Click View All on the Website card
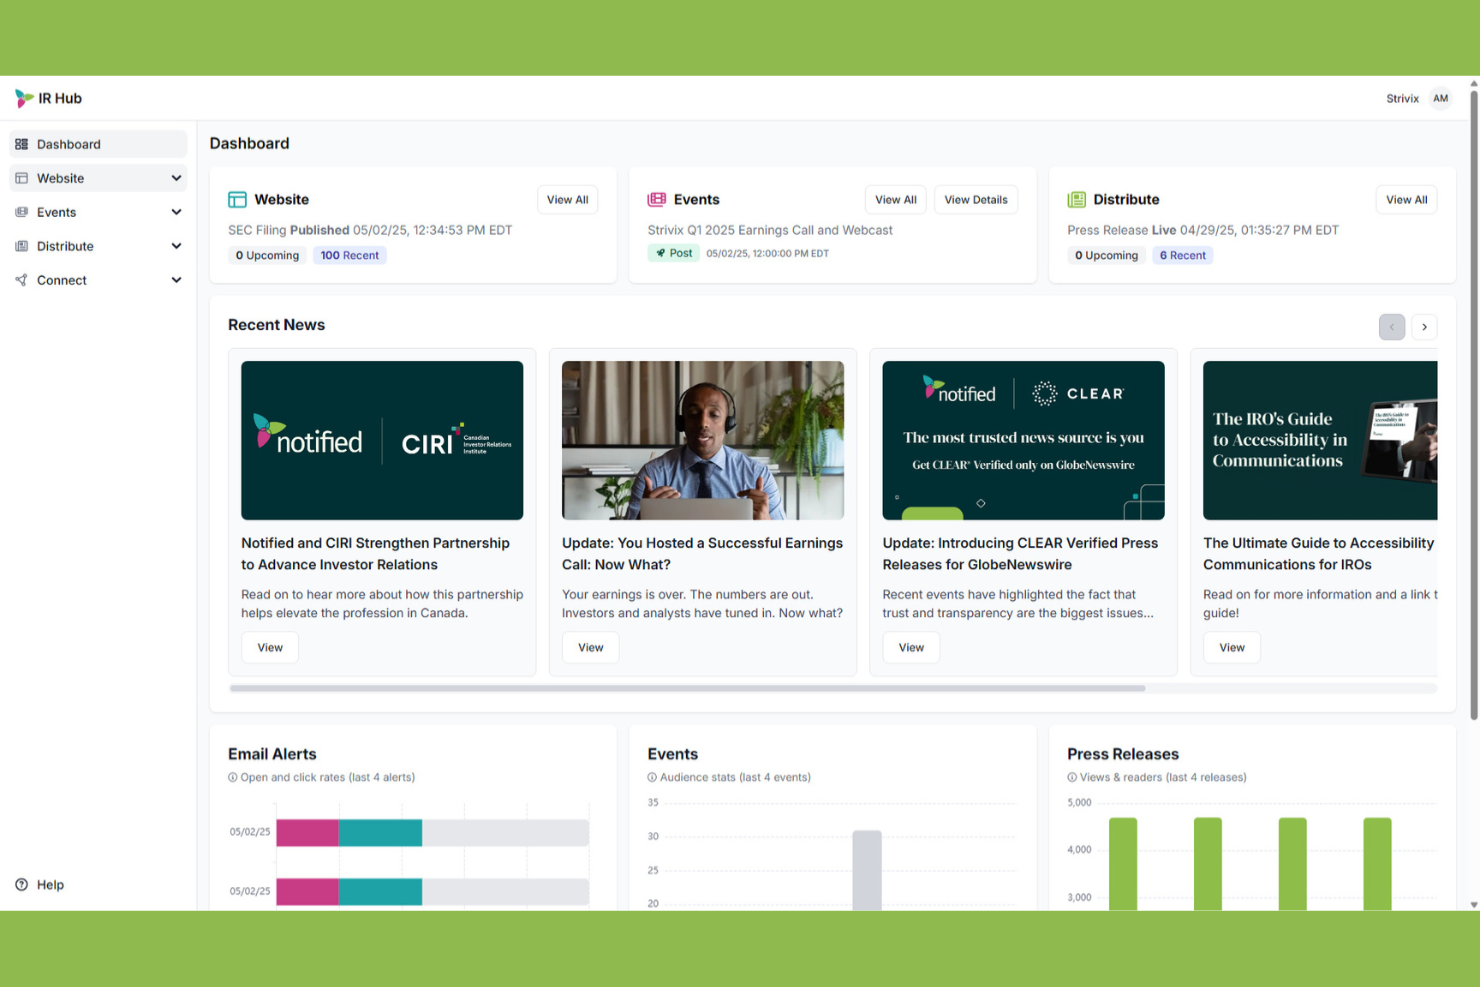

...

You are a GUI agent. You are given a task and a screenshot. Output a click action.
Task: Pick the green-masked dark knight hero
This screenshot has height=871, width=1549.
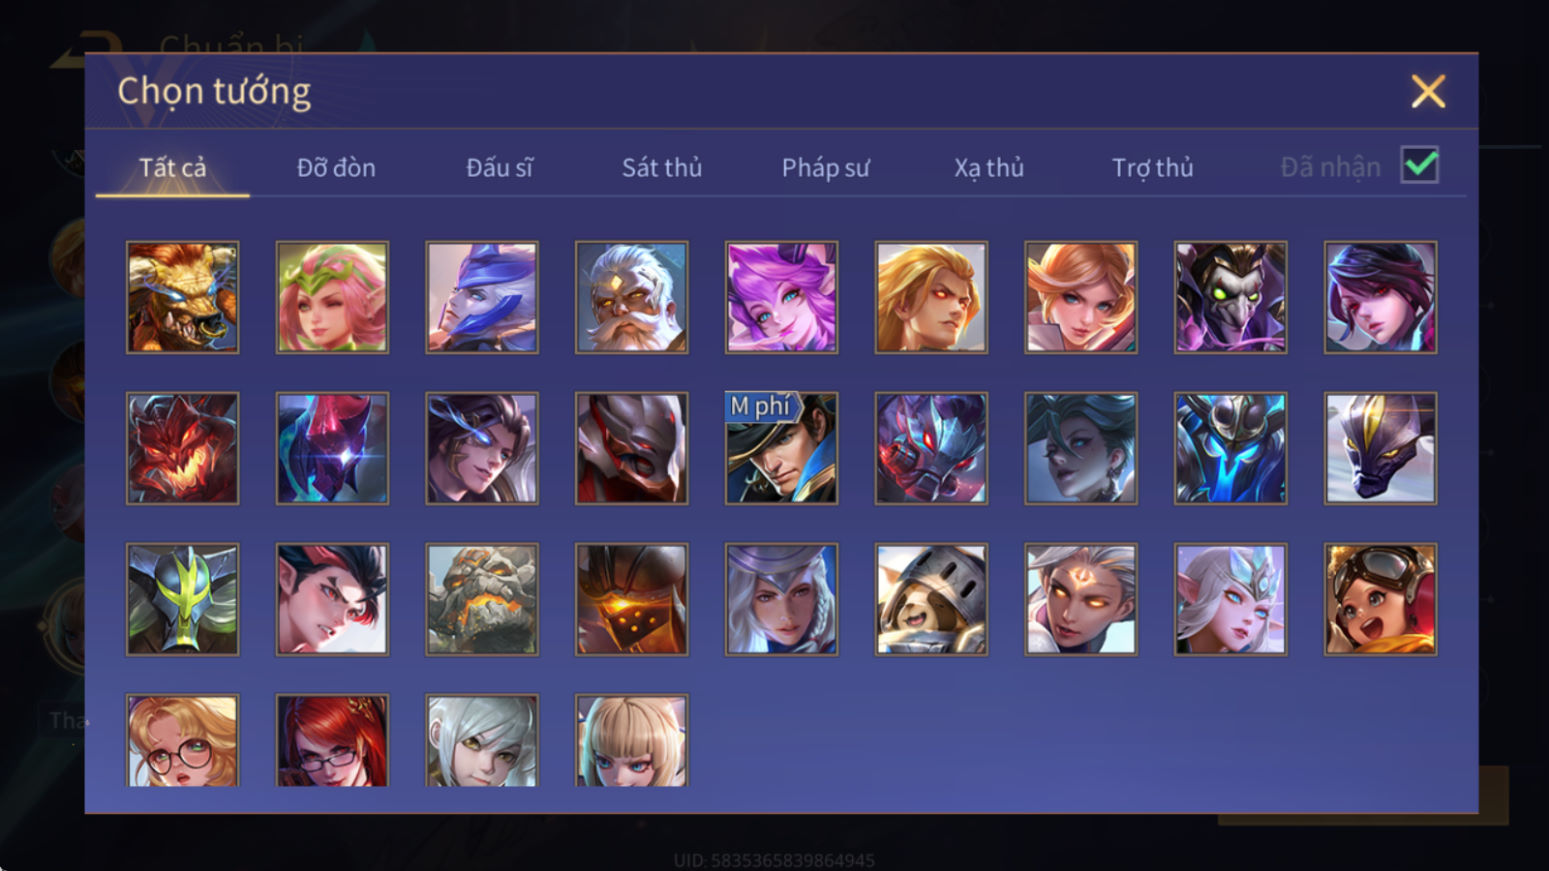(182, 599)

| The problem |
Please go through the listing above, find every line that contains the word "screenshot", and copy each one.

| Written answer |
You are a GUI agent. You are given a task and a screenshot. Output a click action.
This screenshot has height=871, width=1549.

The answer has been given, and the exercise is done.